The President and I understand that only by working together can our countries overcome the challenges we face. Today, we are more than just independent nations who happen to be on the same side of the globe. In today's interconnected world, we are all neighbors who face many common concerns.
The current global economic crisis has touched virtually all of us—every country, every community, every family. Citizens everywhere are searching for answers, looking for hope—and turning to their leaders to provide them. It is our duty as global partners to heed their calls, to together forge a shared solution to a common problem.
Our Administration is taking several steps to make this happen. Our Congress has approved the American Recovery and Reinvestment Act, which is designed to promote job creation and to set a course for growth for the next generation. The President has proposed a budget designed to set a foundation for the economy of the future, with important investments in health care, education, and energy. And we are working with our partners in the G-20, who meet next week in London, on a coordinated plan to ensure recovery and restart growth, and to reform the international regulatory and supervisory system to ensure that no such crisis occurs again.

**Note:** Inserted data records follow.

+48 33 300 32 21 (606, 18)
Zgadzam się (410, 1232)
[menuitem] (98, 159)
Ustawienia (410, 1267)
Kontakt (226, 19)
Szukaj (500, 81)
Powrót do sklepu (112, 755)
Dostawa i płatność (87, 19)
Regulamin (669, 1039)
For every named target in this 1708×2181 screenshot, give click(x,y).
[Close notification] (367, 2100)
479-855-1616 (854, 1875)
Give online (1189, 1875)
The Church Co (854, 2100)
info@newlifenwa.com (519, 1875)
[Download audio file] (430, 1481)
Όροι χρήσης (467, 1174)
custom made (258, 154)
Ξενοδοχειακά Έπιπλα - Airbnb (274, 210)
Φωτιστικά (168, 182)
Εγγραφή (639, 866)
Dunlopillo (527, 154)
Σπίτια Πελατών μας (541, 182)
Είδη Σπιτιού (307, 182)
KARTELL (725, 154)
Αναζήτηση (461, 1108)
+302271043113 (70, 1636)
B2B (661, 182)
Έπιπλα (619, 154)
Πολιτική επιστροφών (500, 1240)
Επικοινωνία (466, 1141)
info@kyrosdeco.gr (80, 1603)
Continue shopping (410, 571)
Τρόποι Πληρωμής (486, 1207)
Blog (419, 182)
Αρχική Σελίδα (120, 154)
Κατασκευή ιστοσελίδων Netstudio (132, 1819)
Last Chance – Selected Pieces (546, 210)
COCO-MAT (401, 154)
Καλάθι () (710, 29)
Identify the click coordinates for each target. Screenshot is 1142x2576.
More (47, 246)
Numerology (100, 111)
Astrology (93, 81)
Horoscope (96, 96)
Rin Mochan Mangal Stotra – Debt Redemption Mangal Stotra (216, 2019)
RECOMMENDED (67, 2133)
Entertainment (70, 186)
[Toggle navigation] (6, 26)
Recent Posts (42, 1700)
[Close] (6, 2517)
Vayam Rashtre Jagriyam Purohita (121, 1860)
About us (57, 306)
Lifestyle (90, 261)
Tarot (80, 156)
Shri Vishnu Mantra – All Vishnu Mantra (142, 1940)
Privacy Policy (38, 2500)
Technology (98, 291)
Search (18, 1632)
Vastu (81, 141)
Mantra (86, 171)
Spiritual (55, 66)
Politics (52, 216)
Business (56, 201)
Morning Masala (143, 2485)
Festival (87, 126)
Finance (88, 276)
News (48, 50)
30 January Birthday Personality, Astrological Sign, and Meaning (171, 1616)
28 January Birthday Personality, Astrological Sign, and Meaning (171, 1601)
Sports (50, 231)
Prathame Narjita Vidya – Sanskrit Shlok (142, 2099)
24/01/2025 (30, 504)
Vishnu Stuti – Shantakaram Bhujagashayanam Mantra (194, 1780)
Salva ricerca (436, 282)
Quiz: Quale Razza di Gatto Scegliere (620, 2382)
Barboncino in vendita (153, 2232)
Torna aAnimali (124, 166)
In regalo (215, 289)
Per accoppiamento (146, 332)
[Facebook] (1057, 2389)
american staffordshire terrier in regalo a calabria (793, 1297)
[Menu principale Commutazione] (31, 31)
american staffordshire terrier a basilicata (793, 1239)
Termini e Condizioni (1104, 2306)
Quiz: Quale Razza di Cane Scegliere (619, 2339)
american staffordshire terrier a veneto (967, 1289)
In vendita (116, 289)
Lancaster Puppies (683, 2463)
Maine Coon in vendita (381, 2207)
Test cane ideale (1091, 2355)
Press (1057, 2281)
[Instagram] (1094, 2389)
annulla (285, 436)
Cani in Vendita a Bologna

Rekindling the U.S. economy and ensuring that international financial institutions serve the interests of the people are particularly important for the Americas. Our economic interconnection means that a robust U.S. economy is good for the hemisphere and can become an engine for bottom up economic growth and equality throughout the region.
The economy isn't the only challenge requiring our cooperation. We also face dual challenges of security – both for our countries and for the individuals who inhabit them. Our countries are plagued by gang violence and the illegal trafficking of weapons and narcotics.
In the United States, we need to do more to reduce demand for illicit drugs and stem the flow of weapons and bulk cash south across our borders. We applaud Mexico's courageous stand against violent drug cartels, as well as Colombia's anti-drug efforts, but we know that they will have the side effect of pushing traffickers into Central America. We will build on the Meridá Initiative – started last year under President Bush – to assist Mexico and the Central American nations in a joint effort to confront that threat head-on. The drug trade is a problem we all share and one whose ultimate solution we must devise together.
Consistent with the Inter-American Democratic Charter, we must also focus on building and encouraging strong democracies, where basic fairness, social equality, and a deep respect for human rights and the rule of law are the guiding principles of everything we do. Democracy is about more than elections; it's about strong, transparent governance and a thriving civil society. It is also about addressing as effectively as possible the challenges of poverty, inequality and social exclusion
We recognize that the United States is still striving to meet its constitutional goal of forming a "more perfect union" and that we have, in the past, fallen short of our own ideals. But we pledge every day to honor the values that animate our democracy, and to lead by example. This is why, on his third day in office, the President ordered the closure of the detention center at Guantanamo Bay.
Finally, we all face the threat to our planet posed by the changing climate, and, so, we share the need to develop clean energy sources to combat—and reverse—this critical threat. The President and I are deeply committed to leading in the development of an urgent and coordinated response to climate change. Working as partners, we must harness the potential of green energy in a way that protects our planet for future generations, while also catalyzing economic growth for the generations of today.
As we face these threats and as we confront the most serious economic crisis in generations, the countries of the Hemisphere must look forward. And we must work together, as partners, to give our citizens hope that brighter days lie ahead.